Rien que des bouts de science. Aucun raisonnement, aucune question. La jeunesse séduite par les
industries de la communication n'est que consommatrice . On se contente : « la science est religion
et la religion est science » (117). La science n' a pas de domaine autonome.
En Occident, un discours ambigu sur l'évolution.
J.-B.Lamarck (1744-1829) avait déjà admis que les êtres vivants pouvaient se transformer. Sous
l'influence d'une adaptation au milieu extérieur, d'un avantage. « Cependant, si l’on considère que
les oiseaux aquatiques (comme les palmipèdes), que les échassiers et que les gallinacés ont cet
avantage sur tous les autres oiseaux, que leurs petits, en sortant de l’œuf, peuvent marcher et se
nourrir... » . De la même manière, le développement d'une palme entre deux doigts permet la
marche sur un sol instable, incertain, imbibé d'eau, comme un marais.
Ch. Darwin (1809-1882) écrit en 1859 un livre dont le titre est tout un programme : « On the Origin
of Species by Means of Natural Selection, or the Preservation of Flavoured Races in the Struggle
for Life ».
Les dates ont de l'importance : le livre fut publié 28 ans après l'embarquement de Darwin à bord du
Beagle en direction de l'Amérique du Sud. C'est dire qu'il fut l'objet d'une longue rumination5 car il
jetait un regard nouveau sur l'origine des espèces, ce « mystère des mystères ».
Origine des espèces- Sélection naturelle- lutte pour l'existence.
Darwin avait bien étudié les habitudes des éleveurs de son époque qui ne gardaient pour la
reproduction que les meilleurs spécimens d'une race (de bovins,..). Et il avait constaté que ces
petites modifications se maintenaient d'une génération à l'autre et changeaient le profil d'une race6.

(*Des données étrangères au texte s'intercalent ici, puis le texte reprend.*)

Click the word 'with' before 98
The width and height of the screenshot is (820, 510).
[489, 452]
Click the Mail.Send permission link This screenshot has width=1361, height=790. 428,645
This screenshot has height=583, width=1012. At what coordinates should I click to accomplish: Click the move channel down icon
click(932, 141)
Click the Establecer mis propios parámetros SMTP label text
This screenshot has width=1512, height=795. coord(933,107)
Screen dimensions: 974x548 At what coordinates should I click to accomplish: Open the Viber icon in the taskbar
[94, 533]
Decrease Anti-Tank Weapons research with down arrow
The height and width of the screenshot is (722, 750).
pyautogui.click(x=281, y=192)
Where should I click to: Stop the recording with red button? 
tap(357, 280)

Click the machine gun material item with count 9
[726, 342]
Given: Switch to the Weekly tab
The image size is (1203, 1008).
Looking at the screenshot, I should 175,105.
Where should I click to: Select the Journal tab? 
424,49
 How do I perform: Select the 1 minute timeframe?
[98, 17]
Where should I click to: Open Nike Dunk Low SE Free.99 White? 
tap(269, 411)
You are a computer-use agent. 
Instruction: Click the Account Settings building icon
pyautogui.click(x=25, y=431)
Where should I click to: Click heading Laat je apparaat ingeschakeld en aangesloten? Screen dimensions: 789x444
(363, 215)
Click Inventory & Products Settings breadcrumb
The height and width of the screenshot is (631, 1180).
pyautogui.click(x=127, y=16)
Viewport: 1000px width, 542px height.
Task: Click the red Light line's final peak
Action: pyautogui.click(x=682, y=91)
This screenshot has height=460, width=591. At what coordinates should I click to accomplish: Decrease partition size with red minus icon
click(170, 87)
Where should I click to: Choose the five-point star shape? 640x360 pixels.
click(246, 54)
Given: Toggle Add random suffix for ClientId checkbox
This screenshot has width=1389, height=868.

On voit là deux éléments importants de la théorie que Darwin s’apprêtait à énoncer dans ce si
fameux livre : les petites modifications, leur transmission par sélection artificielle (dans le sens
d'une sélection relevant de l'art humain).
La « confession du meurtre » : « ...la lutte pour l'existence, avec, comme conséquence, la sélection
naturelle, conduisant à la divergence de caractère et à l'extinction des formes les moins
perfectionnées7 ».
Dans la nature, de petites modifications peuvent apparaître à chaque instant et elles peuvent être
retenues ou éliminées par une sélection naturelle dans le cadre d'une lutte pour l'existence.
Et cela conduit à la divergence des caractères (122), à la spéciation, dirions-nous.
Dans une formulation plus récente, nous disions que l'évolution procédait de « mutations » (tout
changement dans la séquence des nucléotides), survenant par hasard et soumises au crible de la
nécessité. Notre livre de chevet était alors le livre de J.-C.Monod, « le hasard et la
nécessité »(1970), un titre qui résumait bien des choses.
1831, L'embarquement à bord du Beagle ; 1859, L' « origine des espèces » ; 1871, « la descendance
de l'homme et la sélection liée au sexe ».
C'est la conception d'une origine unique de la vie excluant « un acte séparé de création »....
Bien entendu, cette conception n'alla pas sans subir d'énormes attaques dont certaines sont passées
dans l'histoire, notamment celle de l'évêque d'Oxford qui s'adressait à T.H. Huxley, ami de Darwin :
« Mr Huxley, j'aimerais savoir : est-ce de par votre grand-père, ou par votre grand-mère que vous
prétendez descendre du singe ? »8.
5 « Cuidado », Sois prudent, écrivait le le jeune Darwin.
6 « Même les éleveurs ont été étonnés par leurs propres résultats... L'homme , par ce pouvoir d'accumuler les
variations, a adapté les êtres vivants à ses désirs ». Dans la lumière des ombres, Darwin et le bouleversement du
monde, J.-C. Ameisen, Fayard, 2008, p.111.
7 Dans la lumière des ombres, Darwin et le bouleversement du monde, J.-C. Ameisen, Fayard, 2008, p.43.
8 Et, il y a quelques mois, ici à Liège, une jeune dame me disait, horrifiée : « Moi descendre du singe ? Jamais ».